Anthropic lancia una versione di Claude per l’istruzione superiore: pensiero critico, sicurezza e accessibilità al centro.
Il 2 aprile 2025 Anthropic ha annunciato Claude for Education, una versione dedicata del suo modello di IA generativa per il mondo universitario. Il progetto mira a integrare l’intelligenza artificiale nell’insegnamento, nella ricerca e nei processi amministrativi, con un focus su etica, pensiero critico e inclusività.
Tra le novità principali, la modalità di apprendimento, che aiuta gli studenti a ragionare anziché fornire risposte immediate, seguendo il metodo socratico. Il sistema supporta inoltre docenti e personale amministrativo nella creazione di materiali didattici, feedback personalizzati e gestione dei dati, mantenendo standard elevati di sicurezza e privacy.
Claude è già disponibile in campus grazie ad accordi con tre istituzioni: Northeastern University, London School of Economics (LSE) e Champlain College. Northeastern, pioniere nella strategia accademica sull’IA, collabora con Anthropic per definire best practice a livello globale. Alla LSE, il progetto si inserisce nella missione di garantire un accesso equo all’educazione, mentre Champlain punta a preparare gli studenti al mondo del lavoro potenziando le loro competenze digitali.

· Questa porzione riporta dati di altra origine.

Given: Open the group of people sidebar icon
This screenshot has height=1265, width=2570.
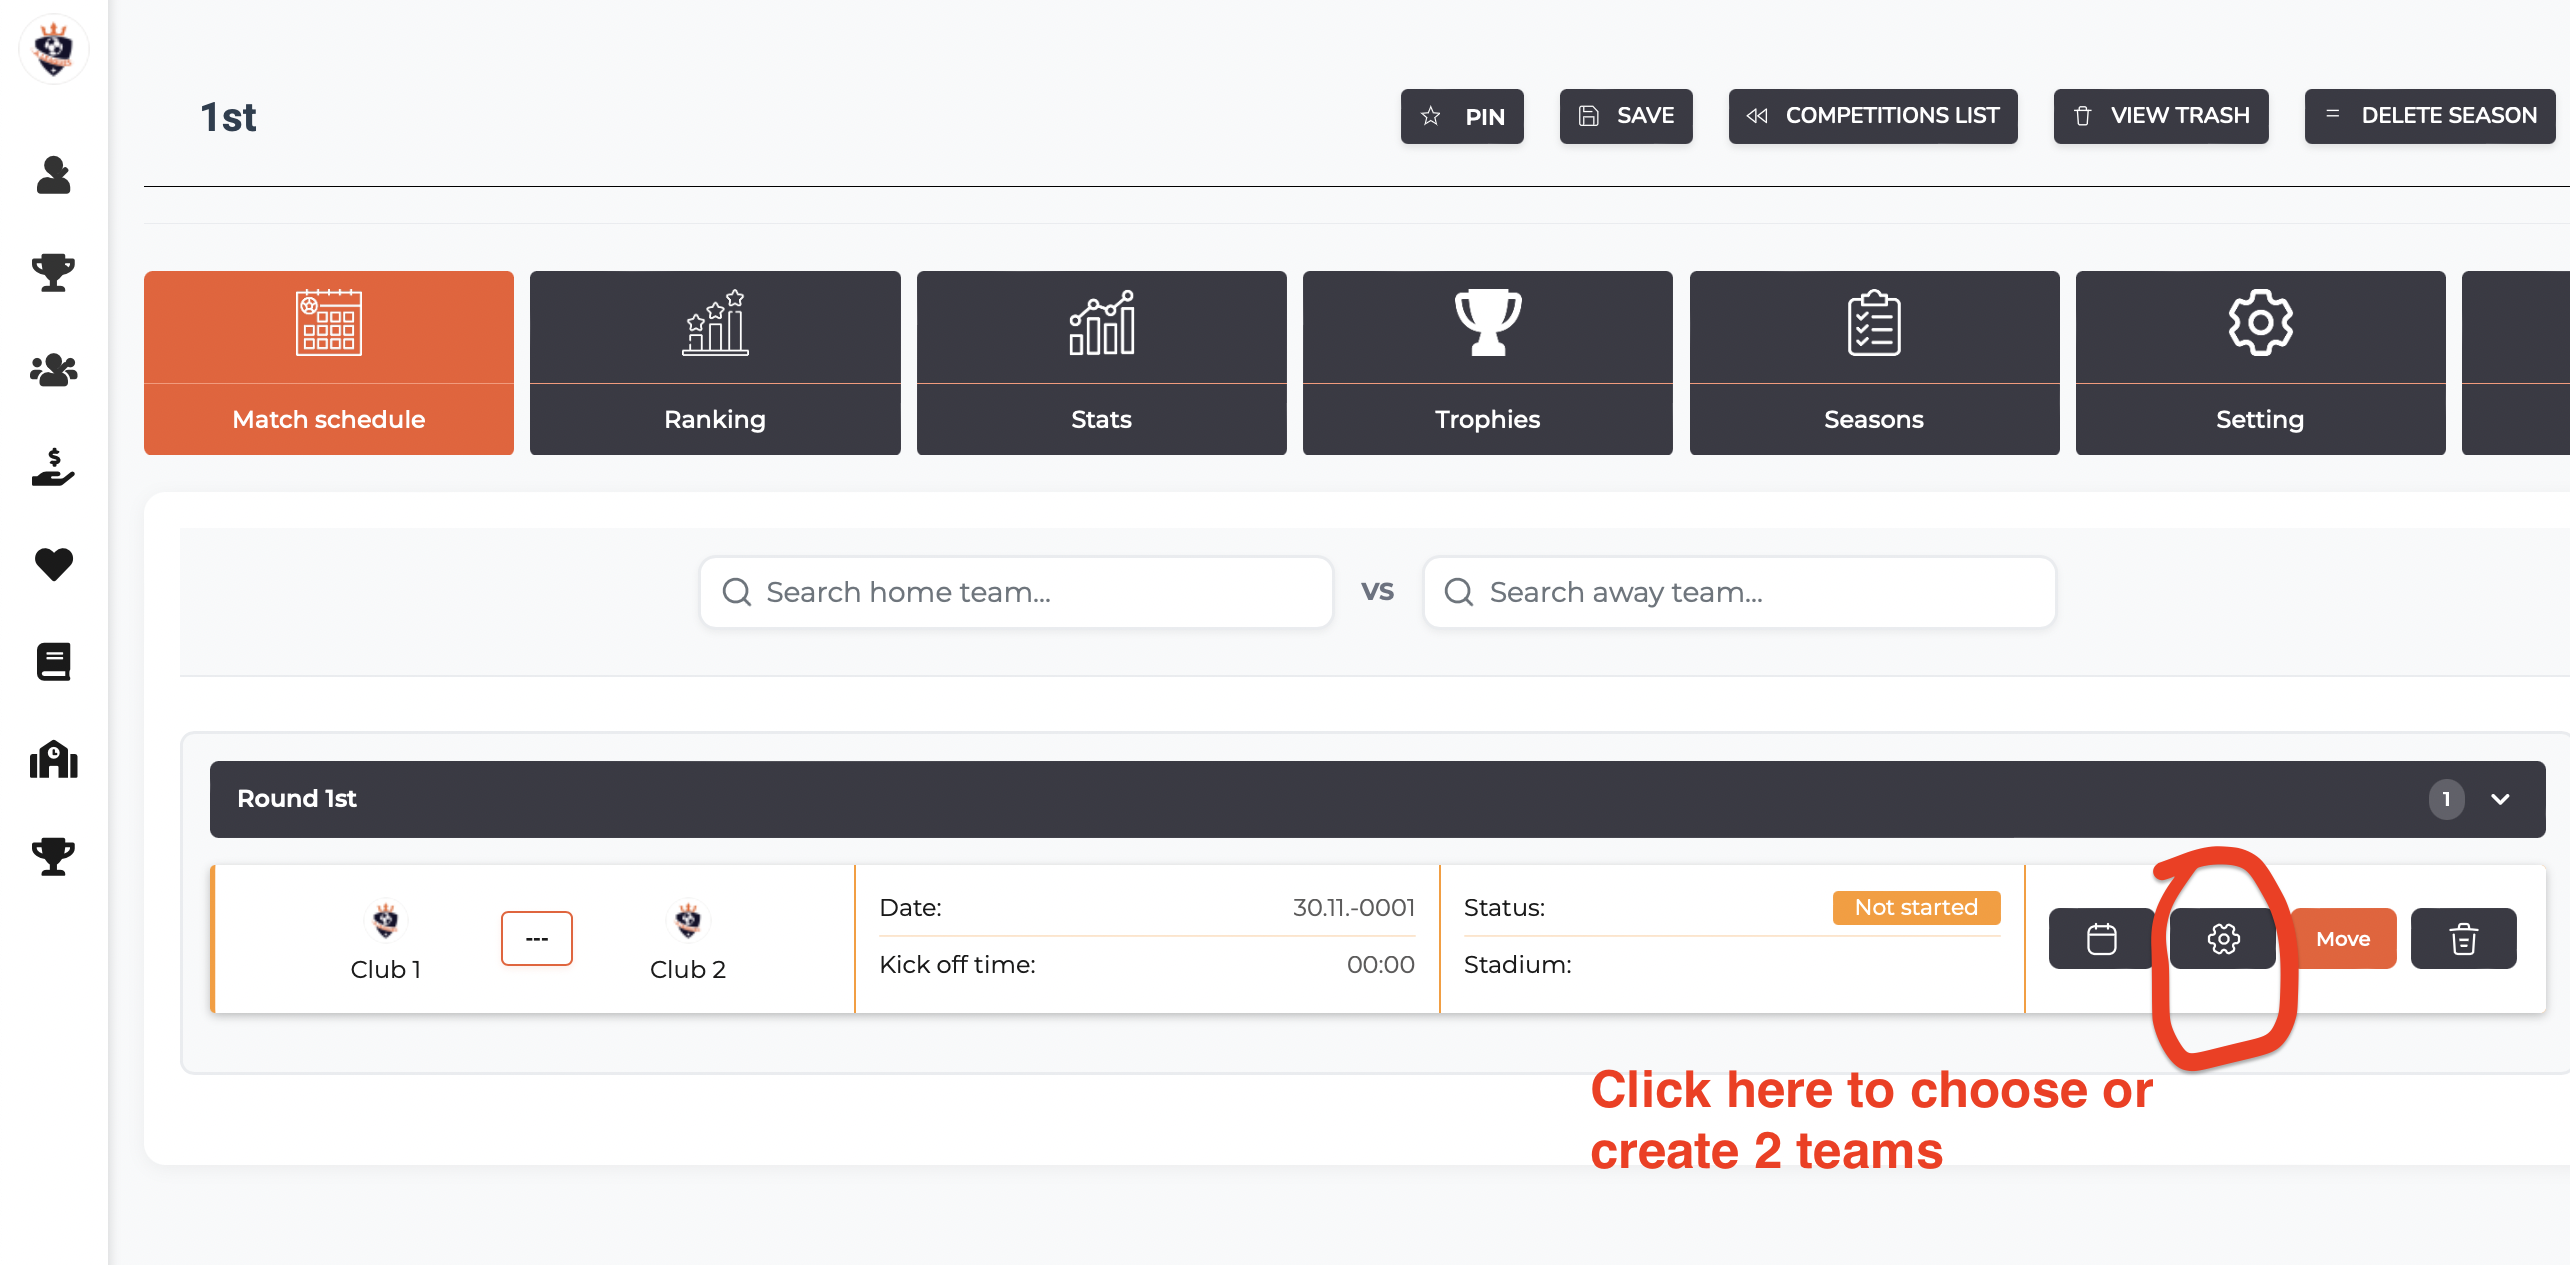Looking at the screenshot, I should 53,370.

Anthropic ha inoltre avviato partnership con Internet2 e Instructure, integrando Claude nei principali ambienti educativi digitali come Canvas LMS. Sono previsti programmi per studenti come i Claude Campus Ambassadors e crediti API per progetti individuali.
Fonti:
- Anthropic (https://www.anthropic.com/index/claude-for-education)
- Northeastern University (https://www.northeastern.edu)
- LSE (https://www.lse.ac.uk)
- Champlain College (https://www.champlain.edu)
- Internet2 (https://internet2.edu)
- Instructure (https://www.instructure.com)
Approfondimenti:
- Libro “Robot-Proof” di Joseph E. Aoun – MIT Press
Conclusione – Pro e rischi:
Pro: accesso equo all’IA, sviluppo del pensiero critico, automazione efficiente.
Rischi: dipendenza tecnologica, necessità di formazione continua, possibili disparità digitali.